**Work task**. Output the full listing below exactly; the images stay out.

_ _ _ _

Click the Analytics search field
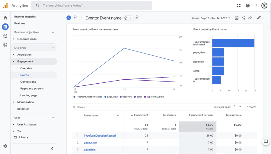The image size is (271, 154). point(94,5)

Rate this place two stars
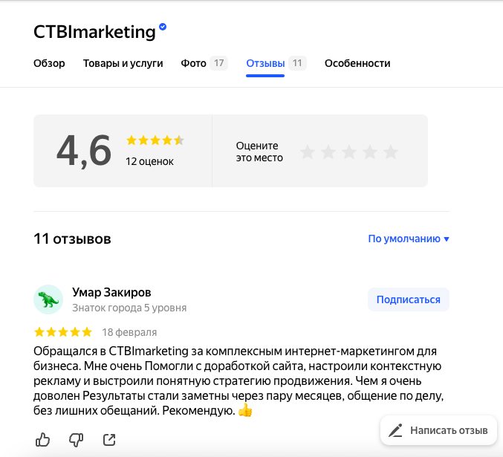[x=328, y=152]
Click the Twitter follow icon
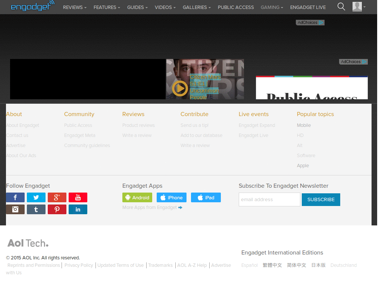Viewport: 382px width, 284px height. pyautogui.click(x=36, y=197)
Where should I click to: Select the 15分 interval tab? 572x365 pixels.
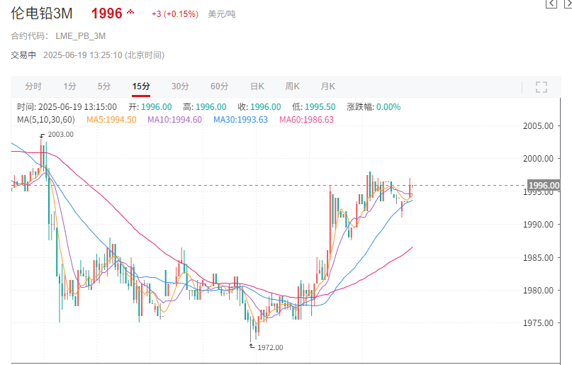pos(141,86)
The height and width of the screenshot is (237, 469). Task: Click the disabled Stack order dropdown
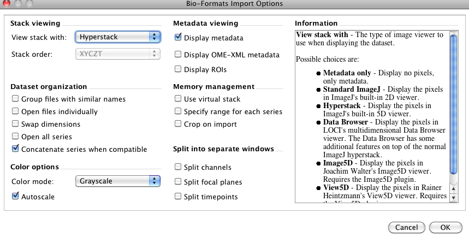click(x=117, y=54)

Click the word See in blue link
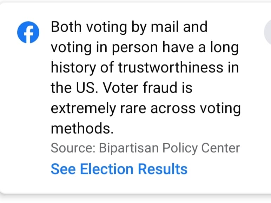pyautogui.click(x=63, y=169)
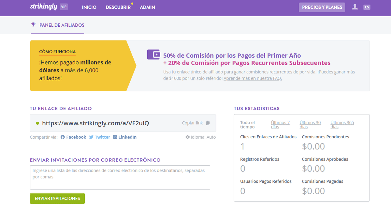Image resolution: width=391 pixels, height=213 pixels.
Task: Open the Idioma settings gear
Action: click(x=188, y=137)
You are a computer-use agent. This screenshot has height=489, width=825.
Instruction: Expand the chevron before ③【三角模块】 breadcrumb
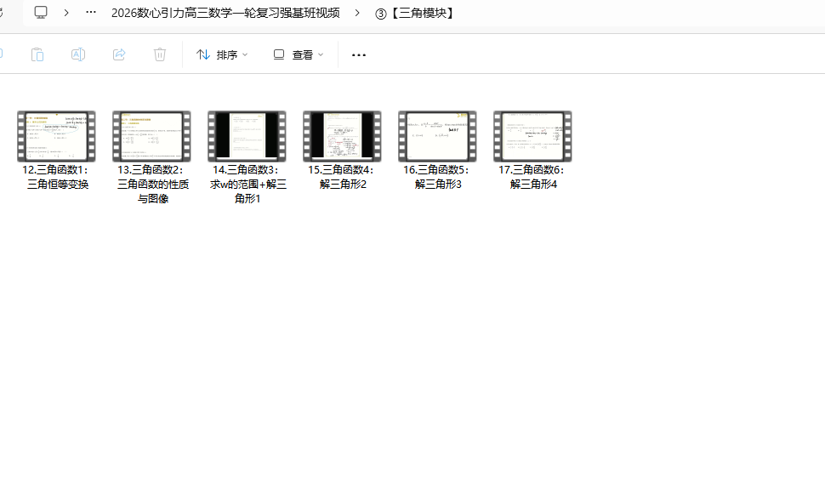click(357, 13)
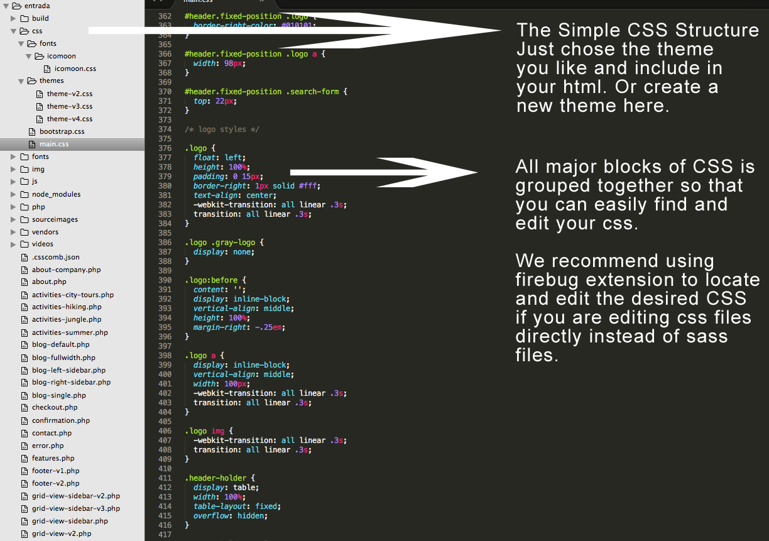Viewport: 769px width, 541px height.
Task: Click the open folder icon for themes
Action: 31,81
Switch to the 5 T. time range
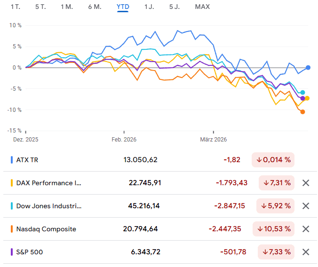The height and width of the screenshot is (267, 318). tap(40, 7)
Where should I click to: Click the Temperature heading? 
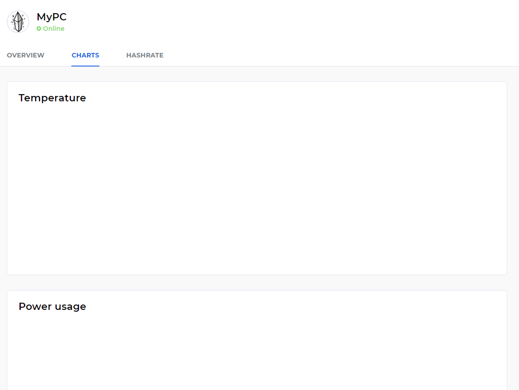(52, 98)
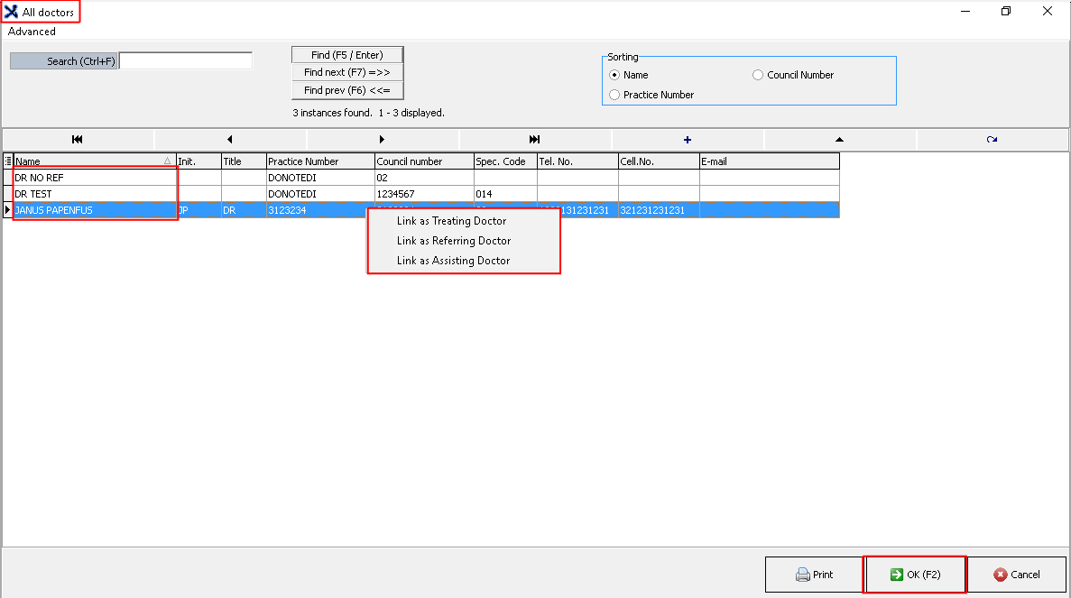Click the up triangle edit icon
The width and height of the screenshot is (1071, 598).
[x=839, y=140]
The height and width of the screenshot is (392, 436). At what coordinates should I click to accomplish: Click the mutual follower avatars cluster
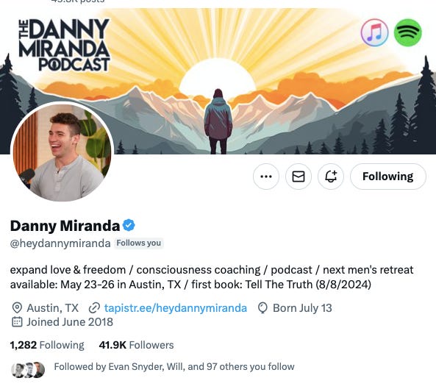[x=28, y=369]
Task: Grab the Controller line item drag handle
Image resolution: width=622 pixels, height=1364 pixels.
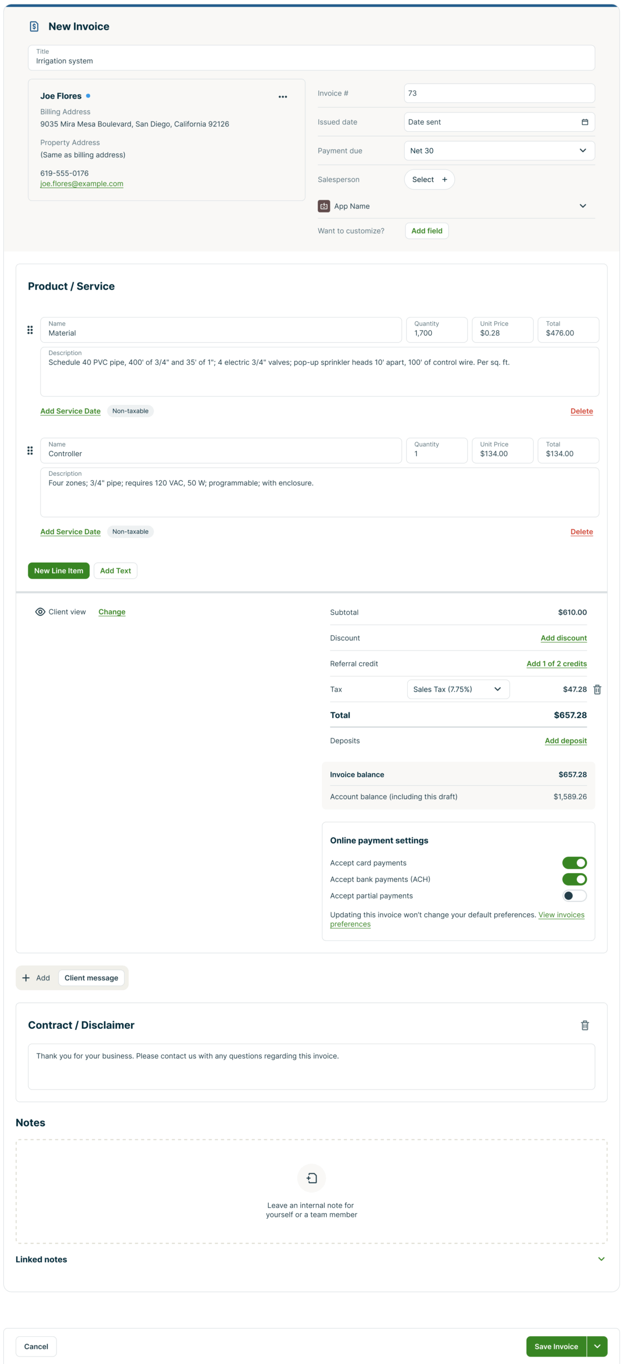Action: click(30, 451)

_ _ _ _

**Exercise response**.
Click the Analytics search field
The image size is (271, 154). point(94,5)

Rate this place two stars
[x=328, y=152]
Click the Twitter follow icon
Viewport: 382px width, 284px height. pyautogui.click(x=36, y=197)
Where should I click to: Select the 15分 interval tab? 572x365 pixels.
pos(141,86)
The height and width of the screenshot is (237, 469). Task: Click the disabled Stack order dropdown
click(x=117, y=54)

Click the word See in blue link
pyautogui.click(x=63, y=169)
Image resolution: width=391 pixels, height=213 pixels.
Task: Open the Idioma settings gear
Action: click(x=188, y=137)
You are a computer-use agent. This screenshot has height=489, width=825.
Instruction: Expand the chevron before ③【三角模块】 breadcrumb
click(357, 13)
Viewport: 769px width, 541px height.
Task: Click the open folder icon for themes
Action: 31,81
Switch to the 5 T. time range
The height and width of the screenshot is (267, 318). tap(40, 7)
Where should I click to: Click the Temperature heading? 
(52, 98)
Click the up triangle edit icon
The width and height of the screenshot is (1071, 598).
[x=839, y=140]
The height and width of the screenshot is (392, 436). At what coordinates should I click to accomplish: Click the mutual follower avatars cluster
[x=28, y=369]
Task: Grab the Controller line item drag handle
Image resolution: width=622 pixels, height=1364 pixels.
Action: click(30, 451)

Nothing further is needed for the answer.